The JPL-designed Electra radios include special features for relaying data from a rover or stationary lander to an orbiter passing overhead. Relay of information from Mars-surface craft to Mars orbiters, then from the Mars orbiters to Earth, enables receiving much more data from the surface missions than would be possible with a direct-to-Earth radio link from the rovers or landers.

“We already have almost 13 years’ experience using ESA’s Mars Express as an on-call backup for data relay from active Mars rovers, and TGO will greatly expand this to routine science-data relay,” said Michel Denis, TGO flight director at ESA’s European Space Operations Centre, Darmstadt, Germany. “In 2020, TGO will extend this relay support to ESA’s ExoMars rover and the Russian Surface Platform, an important capability together with its science mission that enhances the international data network at Mars.”
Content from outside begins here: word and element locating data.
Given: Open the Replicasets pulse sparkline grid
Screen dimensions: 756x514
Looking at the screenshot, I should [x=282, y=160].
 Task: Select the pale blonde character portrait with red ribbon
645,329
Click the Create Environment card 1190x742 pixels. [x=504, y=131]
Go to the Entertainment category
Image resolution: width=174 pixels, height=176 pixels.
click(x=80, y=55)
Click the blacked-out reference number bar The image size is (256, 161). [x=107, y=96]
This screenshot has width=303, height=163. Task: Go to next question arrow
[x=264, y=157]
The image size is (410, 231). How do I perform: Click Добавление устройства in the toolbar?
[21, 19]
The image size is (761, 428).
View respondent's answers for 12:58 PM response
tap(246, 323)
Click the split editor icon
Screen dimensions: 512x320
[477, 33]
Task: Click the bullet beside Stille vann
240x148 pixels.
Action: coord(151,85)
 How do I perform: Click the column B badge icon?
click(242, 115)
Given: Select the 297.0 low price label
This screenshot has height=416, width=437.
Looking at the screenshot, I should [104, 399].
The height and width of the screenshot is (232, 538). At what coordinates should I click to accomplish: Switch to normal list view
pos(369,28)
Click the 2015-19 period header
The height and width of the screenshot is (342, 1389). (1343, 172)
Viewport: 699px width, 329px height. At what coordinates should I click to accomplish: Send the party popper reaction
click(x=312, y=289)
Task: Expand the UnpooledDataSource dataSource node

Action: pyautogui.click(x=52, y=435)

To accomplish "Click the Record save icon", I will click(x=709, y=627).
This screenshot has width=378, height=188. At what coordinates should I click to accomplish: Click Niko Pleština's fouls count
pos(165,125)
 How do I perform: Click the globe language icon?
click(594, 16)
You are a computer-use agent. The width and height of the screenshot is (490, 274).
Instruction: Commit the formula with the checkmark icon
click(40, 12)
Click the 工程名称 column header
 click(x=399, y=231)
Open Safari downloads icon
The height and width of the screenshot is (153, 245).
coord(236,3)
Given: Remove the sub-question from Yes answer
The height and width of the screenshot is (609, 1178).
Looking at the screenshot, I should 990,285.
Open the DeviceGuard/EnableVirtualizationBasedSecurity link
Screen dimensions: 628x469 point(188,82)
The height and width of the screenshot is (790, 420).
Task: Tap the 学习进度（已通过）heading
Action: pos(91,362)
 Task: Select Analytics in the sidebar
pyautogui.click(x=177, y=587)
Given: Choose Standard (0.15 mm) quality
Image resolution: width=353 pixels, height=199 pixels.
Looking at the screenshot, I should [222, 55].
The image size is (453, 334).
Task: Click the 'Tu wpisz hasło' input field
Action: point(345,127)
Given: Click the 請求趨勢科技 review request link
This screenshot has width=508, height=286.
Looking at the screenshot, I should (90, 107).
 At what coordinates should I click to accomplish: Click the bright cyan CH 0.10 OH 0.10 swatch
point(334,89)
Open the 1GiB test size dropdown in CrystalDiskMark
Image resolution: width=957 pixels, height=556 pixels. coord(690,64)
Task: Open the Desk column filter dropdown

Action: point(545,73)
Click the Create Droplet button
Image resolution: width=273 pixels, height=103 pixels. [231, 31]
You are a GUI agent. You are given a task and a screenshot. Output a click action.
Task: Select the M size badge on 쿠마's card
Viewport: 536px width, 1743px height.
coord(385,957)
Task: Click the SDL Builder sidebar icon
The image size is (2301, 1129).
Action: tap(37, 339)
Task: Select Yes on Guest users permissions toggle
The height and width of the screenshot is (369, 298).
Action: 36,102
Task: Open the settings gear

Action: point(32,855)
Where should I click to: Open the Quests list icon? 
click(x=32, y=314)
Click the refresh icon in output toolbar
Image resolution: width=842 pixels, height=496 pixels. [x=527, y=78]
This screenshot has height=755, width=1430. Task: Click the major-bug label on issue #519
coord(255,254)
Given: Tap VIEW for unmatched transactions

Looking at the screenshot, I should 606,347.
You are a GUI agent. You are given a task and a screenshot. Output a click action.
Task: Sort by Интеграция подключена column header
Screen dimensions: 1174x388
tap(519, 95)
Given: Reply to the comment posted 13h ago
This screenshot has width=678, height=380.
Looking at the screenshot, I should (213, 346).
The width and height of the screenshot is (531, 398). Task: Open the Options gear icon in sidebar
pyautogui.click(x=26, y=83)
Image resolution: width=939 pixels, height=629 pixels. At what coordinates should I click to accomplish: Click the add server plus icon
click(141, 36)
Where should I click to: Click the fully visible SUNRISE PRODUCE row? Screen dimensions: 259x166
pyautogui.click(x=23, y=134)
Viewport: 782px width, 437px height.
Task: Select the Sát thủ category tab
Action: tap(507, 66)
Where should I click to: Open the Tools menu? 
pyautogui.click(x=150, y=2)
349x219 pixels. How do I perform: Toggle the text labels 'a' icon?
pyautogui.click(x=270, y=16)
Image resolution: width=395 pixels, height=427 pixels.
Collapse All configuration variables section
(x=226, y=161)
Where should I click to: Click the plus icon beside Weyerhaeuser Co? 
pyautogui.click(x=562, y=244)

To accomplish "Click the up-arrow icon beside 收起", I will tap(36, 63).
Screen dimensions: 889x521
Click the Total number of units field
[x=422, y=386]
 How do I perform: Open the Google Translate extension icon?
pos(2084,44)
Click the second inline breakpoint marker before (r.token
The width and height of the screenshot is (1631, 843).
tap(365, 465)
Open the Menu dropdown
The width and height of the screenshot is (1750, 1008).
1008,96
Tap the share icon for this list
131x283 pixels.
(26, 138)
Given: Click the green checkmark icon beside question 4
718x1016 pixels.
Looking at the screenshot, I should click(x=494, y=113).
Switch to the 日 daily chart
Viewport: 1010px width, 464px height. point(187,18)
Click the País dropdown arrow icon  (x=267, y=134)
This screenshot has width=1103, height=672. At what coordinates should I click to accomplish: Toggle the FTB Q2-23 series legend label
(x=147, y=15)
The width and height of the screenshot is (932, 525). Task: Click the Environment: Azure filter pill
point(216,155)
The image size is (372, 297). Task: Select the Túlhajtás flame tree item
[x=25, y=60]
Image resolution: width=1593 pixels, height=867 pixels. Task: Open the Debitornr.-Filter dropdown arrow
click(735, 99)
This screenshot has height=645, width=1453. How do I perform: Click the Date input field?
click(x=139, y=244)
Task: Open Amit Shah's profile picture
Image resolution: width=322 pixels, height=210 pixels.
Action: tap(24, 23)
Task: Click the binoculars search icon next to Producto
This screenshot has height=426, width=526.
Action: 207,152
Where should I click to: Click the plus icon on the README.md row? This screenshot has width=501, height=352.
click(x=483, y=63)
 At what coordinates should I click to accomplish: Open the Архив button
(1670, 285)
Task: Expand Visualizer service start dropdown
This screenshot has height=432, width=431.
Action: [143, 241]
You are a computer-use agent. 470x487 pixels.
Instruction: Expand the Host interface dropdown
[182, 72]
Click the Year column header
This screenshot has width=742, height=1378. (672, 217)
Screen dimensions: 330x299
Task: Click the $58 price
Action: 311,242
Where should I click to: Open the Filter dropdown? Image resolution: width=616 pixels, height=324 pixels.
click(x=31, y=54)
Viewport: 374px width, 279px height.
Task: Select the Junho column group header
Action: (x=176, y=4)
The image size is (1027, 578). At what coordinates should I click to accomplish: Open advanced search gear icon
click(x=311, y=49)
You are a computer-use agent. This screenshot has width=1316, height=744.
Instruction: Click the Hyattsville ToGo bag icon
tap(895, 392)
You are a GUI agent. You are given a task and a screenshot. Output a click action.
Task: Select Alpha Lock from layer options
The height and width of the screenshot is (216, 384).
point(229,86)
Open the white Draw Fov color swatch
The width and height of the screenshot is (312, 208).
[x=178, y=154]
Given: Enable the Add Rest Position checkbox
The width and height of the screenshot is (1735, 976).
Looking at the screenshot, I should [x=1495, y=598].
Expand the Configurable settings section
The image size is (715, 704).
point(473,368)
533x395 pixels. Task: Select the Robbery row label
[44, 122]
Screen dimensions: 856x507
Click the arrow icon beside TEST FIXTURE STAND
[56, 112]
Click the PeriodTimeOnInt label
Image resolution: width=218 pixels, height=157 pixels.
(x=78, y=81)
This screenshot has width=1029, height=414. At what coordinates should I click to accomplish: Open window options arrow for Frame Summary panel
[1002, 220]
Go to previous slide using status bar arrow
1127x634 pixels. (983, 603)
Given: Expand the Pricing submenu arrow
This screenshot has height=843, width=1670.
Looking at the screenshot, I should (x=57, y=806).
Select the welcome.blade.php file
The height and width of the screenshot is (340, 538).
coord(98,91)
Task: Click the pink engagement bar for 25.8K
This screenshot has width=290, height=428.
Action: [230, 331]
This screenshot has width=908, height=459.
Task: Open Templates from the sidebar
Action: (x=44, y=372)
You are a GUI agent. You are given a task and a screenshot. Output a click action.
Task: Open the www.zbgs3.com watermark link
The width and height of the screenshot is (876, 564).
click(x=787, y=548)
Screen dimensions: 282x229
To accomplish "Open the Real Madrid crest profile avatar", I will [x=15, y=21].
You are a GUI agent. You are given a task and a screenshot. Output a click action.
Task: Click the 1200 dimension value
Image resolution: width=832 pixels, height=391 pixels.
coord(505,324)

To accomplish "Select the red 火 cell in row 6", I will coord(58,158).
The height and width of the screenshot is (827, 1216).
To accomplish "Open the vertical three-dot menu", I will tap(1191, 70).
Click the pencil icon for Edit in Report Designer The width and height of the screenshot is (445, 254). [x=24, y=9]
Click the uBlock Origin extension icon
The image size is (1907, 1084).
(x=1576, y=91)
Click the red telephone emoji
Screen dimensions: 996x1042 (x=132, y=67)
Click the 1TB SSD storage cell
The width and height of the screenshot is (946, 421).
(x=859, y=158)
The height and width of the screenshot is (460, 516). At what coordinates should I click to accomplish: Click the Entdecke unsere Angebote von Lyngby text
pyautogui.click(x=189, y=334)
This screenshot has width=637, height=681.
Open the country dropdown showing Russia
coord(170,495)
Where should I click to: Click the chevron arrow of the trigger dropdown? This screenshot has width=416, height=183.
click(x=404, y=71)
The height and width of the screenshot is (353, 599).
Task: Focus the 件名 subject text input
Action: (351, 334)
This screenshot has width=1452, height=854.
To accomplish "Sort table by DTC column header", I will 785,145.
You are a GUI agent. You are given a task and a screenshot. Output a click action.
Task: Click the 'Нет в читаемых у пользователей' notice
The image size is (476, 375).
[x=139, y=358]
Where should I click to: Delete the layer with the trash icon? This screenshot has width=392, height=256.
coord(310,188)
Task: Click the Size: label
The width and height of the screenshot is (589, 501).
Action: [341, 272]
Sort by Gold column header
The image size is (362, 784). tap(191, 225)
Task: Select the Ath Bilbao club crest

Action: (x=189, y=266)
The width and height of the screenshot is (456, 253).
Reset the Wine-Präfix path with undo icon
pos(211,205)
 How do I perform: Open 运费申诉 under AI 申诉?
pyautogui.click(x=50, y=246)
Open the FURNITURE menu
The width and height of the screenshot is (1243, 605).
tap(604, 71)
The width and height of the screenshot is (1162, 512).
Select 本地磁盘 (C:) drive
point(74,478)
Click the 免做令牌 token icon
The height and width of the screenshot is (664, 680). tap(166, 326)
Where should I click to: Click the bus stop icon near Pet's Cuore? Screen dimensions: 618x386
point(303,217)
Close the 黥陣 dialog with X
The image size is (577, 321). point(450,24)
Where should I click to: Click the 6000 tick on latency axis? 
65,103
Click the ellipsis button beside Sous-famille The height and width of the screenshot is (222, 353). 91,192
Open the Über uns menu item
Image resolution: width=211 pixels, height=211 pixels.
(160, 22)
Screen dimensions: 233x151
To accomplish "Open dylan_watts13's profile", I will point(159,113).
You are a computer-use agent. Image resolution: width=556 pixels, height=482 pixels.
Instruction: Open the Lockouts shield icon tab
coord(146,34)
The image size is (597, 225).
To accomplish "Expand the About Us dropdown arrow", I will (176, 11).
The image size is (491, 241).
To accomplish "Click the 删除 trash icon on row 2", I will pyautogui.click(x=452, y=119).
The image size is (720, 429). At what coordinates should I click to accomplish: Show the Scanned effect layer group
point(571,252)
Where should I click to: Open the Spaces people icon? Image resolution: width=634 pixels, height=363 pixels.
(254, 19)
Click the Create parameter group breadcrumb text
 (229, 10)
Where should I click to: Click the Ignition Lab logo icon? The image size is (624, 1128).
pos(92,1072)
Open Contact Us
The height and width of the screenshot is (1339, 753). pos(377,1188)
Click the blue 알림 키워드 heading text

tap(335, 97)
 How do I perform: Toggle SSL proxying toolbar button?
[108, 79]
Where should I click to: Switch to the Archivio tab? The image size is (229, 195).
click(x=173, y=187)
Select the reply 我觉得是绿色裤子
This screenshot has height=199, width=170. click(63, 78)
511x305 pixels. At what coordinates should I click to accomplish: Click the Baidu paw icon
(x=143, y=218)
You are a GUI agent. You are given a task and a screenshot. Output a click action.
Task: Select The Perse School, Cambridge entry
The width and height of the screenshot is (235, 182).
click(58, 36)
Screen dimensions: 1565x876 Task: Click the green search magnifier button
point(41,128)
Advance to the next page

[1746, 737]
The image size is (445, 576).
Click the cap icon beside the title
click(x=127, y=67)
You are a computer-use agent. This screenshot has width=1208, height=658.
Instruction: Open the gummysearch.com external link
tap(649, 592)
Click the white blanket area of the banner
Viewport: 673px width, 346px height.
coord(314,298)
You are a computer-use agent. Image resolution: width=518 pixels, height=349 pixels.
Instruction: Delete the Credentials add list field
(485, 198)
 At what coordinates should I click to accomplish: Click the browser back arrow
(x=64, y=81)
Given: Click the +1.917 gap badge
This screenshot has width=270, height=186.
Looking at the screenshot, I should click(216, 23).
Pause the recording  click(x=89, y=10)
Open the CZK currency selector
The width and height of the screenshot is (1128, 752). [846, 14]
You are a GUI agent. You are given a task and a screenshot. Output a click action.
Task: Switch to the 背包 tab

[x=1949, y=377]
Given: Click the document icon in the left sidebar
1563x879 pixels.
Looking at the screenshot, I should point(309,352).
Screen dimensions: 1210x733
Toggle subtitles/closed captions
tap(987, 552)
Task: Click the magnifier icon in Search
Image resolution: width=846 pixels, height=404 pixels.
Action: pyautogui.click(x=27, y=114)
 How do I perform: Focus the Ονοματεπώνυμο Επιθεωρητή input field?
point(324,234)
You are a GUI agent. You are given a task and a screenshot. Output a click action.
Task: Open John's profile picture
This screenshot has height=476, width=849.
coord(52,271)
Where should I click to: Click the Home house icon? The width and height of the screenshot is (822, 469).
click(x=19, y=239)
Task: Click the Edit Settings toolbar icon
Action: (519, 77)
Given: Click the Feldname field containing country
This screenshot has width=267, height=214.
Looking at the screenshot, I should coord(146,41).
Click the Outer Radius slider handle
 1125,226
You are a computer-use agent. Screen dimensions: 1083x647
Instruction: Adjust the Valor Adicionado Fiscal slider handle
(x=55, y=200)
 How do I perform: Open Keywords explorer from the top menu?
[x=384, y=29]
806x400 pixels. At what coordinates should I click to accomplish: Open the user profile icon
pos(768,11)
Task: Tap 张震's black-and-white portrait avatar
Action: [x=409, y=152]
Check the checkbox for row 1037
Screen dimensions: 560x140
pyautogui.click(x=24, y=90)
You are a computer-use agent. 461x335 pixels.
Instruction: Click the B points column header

As an example of Electra capabilities, during a relay session between an Electra on the surface and one on an orbiter, the radios can maximize data volume by actively adjusting the data rate to be slower when the orbiter is near the horizon from the surface robot’s perspective, faster when it is overhead.

Curiosity and Mars Reconnaissance Orbiter already use Electra technology to relay data. NASA’s Mars Atmosphere and Volatile Evolution (MAVEN) spacecraft, in orbit since 2014, also carries an Electra radio.

Due to improvements in the newest Electra radios and reduced interference levels, TGO’s relay radios are expected to offer relay performance about double that of MRO’s Electra.

TGO’s main X-band radio uses a dish antenna 87 inches (2.2 meters) in diameter to communicate with Earth-based antenna networks operated by ESA, NASA and Russia.

JPL, a division of the California Institute of Technology in Pasadena, manages the Curiosity, Opportunity, MRO and Odyssey missions, and NASA’s role in the ESA ExoMars program for the NASA Science Mission Directorate, Washington.